● Excerpt:
═══
Omaha is an unexpectedly quirky city, where the editor of a local weekly put in a mayoral bid as a kind of performance art.  On the main drag of Dodge Street, a handful of painters and scupltors including Dave Jenowe (pictured below with his work) share studio space in a split-level storefront.  After critiquing each other long enough, they decided to invite the public in for periodic Saturday night openings.   Says Jenowe, “It was a simple thing, originally.  It started with just three of us.  We made work, and it needed to be seen.”

Social media brought people in the door, and the venue, called Studio…Gallery, has since built a solid reputation among an alternative downtown crowd.  Step by succinct step, it has added a jazz music series and comedy nights.  The space itself has evolved to accommodate growing programs, now sporting a tiny stage downstairs with superior acoustics.  Meanwhile, a core group of colleagues continue to pursue independent artistic investigations in a shared workspace.

Jenowe continues, “We are always tweaking, but we continue to have a good time.  It’s great to see new people discover the space and be surprised by the quality and diversity, to have it surpass their expectations for what they might find here.  Jamming with musicians from New York and mixing with local artists, it just makes you feel glad and inspired to keep going, to keep making new work.”

Agileseed Tour Destination: Twin Cities, MN

The Bindery Projects, named after its location above a longrunning book bindery in St. Paul, is the brainchild of Caroline Kent and Nate Young (pictured below).  Their mission is “…to show dope work and validate practice through dialiectic democratic social disourse.”  The pair has a curatorial calendar booked through spring of 2013.
═══
● Written problem:
Answer these questions from the excerpt about artist-run spaces in Omaha and the Twin Cities above:
1. On which street do the Omaha painters and sculptors share studio space?
2. Which two programs has Studio…Gallery added?
3. What is The Bindery Projects named after?

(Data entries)
═══
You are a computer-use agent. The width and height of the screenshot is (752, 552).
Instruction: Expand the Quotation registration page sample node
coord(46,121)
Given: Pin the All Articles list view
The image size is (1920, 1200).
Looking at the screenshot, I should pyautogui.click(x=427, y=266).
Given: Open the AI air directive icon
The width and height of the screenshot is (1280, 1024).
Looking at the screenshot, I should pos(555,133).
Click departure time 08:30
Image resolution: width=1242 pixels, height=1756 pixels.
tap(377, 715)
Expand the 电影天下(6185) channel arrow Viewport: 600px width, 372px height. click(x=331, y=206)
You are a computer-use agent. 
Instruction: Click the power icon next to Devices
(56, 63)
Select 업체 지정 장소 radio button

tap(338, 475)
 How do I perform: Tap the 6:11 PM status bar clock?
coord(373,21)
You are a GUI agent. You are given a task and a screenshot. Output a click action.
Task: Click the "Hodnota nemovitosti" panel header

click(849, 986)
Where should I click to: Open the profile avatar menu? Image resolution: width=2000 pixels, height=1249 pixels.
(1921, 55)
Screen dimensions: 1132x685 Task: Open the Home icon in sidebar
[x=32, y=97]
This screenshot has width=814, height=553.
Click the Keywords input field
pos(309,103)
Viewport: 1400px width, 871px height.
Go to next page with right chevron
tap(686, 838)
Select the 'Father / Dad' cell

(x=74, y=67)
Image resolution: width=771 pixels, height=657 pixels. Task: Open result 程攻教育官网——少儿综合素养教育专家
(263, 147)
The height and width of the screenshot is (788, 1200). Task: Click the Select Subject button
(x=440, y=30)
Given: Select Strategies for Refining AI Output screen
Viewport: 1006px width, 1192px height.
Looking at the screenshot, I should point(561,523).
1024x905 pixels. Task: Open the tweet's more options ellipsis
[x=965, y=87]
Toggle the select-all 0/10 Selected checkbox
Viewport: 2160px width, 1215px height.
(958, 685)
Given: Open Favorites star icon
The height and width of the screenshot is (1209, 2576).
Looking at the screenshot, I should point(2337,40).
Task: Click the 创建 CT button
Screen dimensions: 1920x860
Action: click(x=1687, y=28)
═══
● Task solution:
1. Dodge Street.
2. A jazz music series and comedy nights.
3. Its location above a longrunning book bindery in St. Paul.